*TASK TO COMPLETE*:
Transcribe the items below word for word, starting at the line that contains "Click the copy record icon" and ending at the end of the items, both included. Leave out the pictures.

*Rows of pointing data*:

━━━━━━━━━━

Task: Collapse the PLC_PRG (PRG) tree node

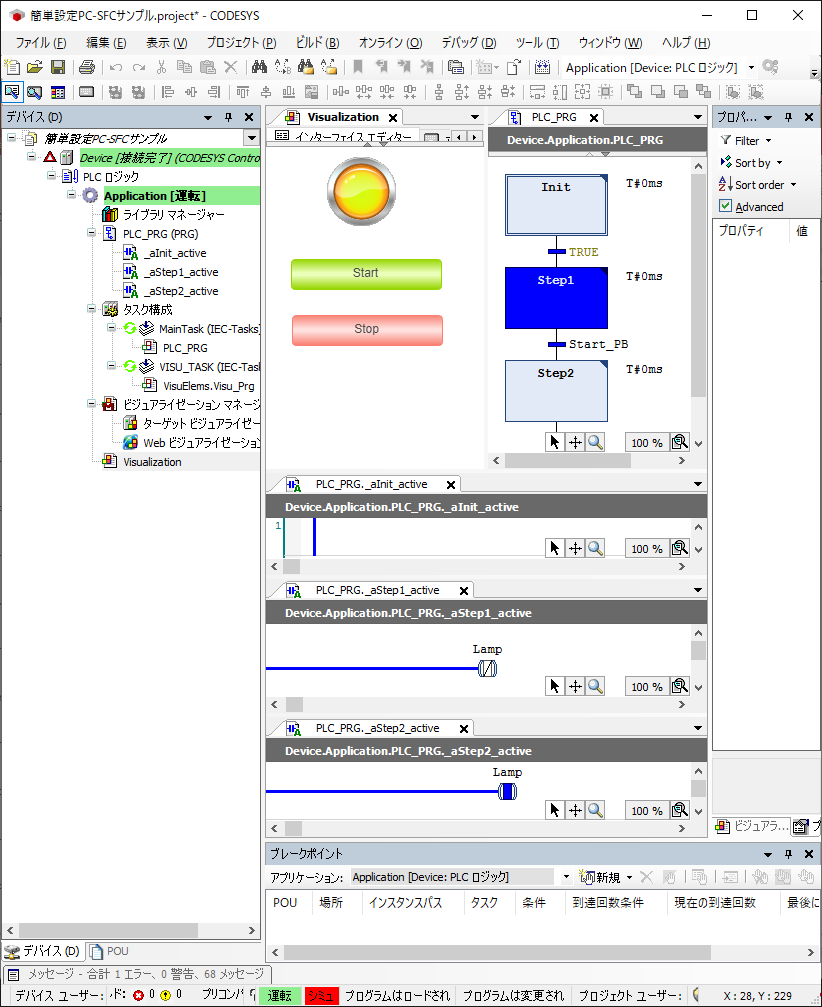Action: coord(92,234)
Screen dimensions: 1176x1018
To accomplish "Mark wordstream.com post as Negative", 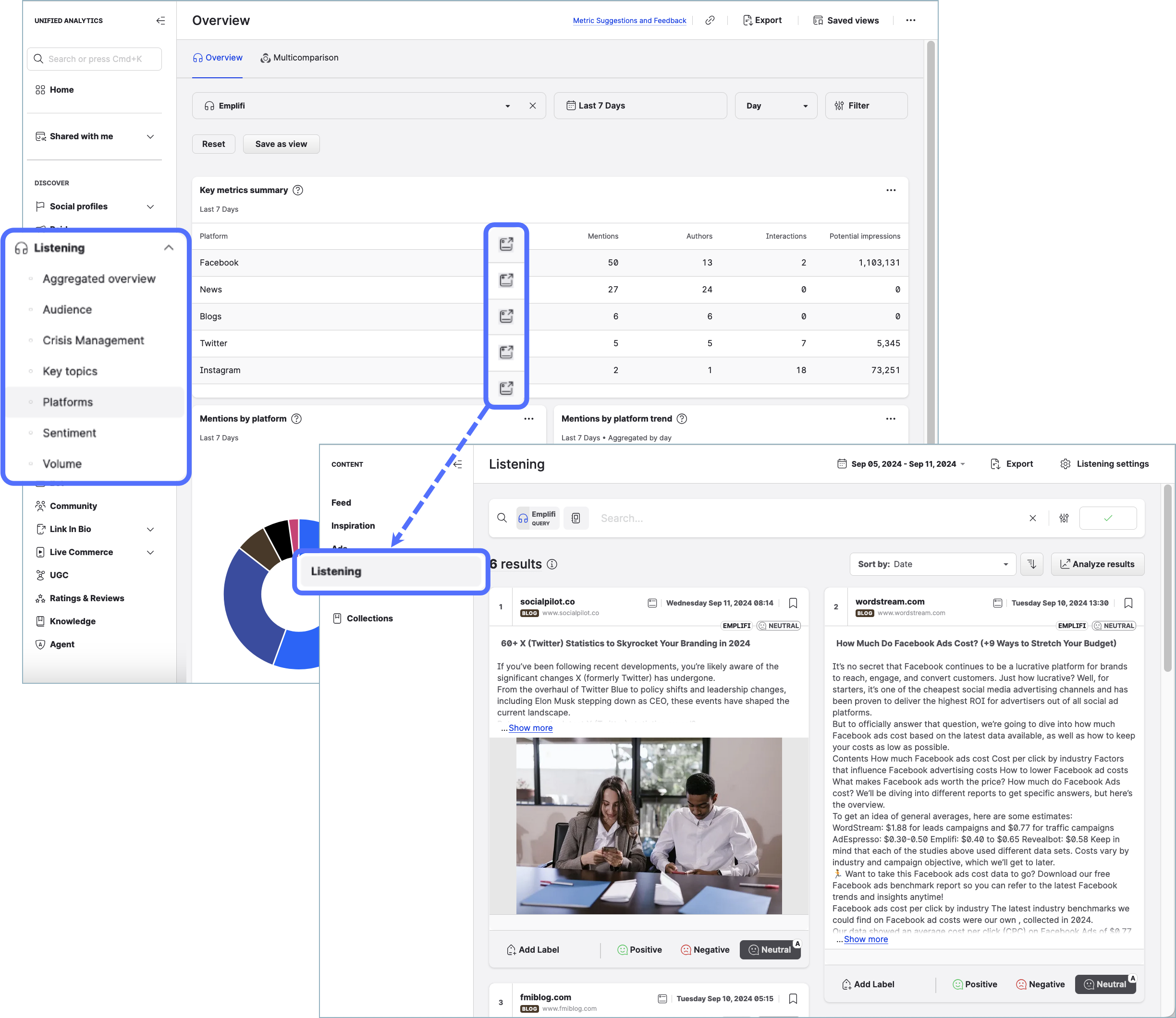I will tap(1040, 984).
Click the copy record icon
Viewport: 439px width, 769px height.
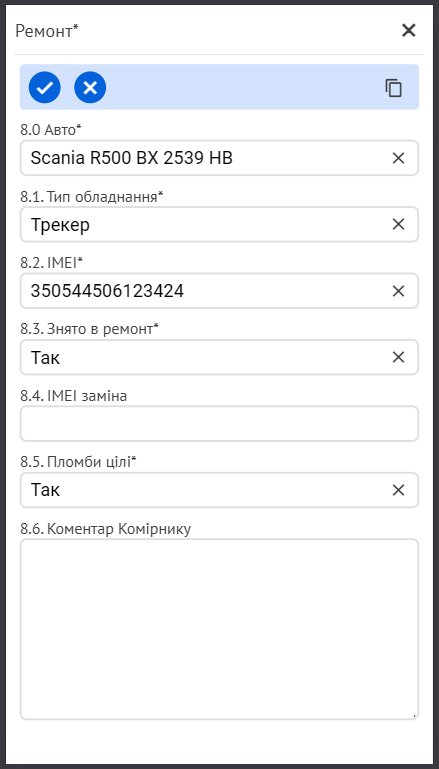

━━━━━━━━━━

*WORKED ANSWER*:
Click the copy record icon
Viewport: 439px width, 769px height.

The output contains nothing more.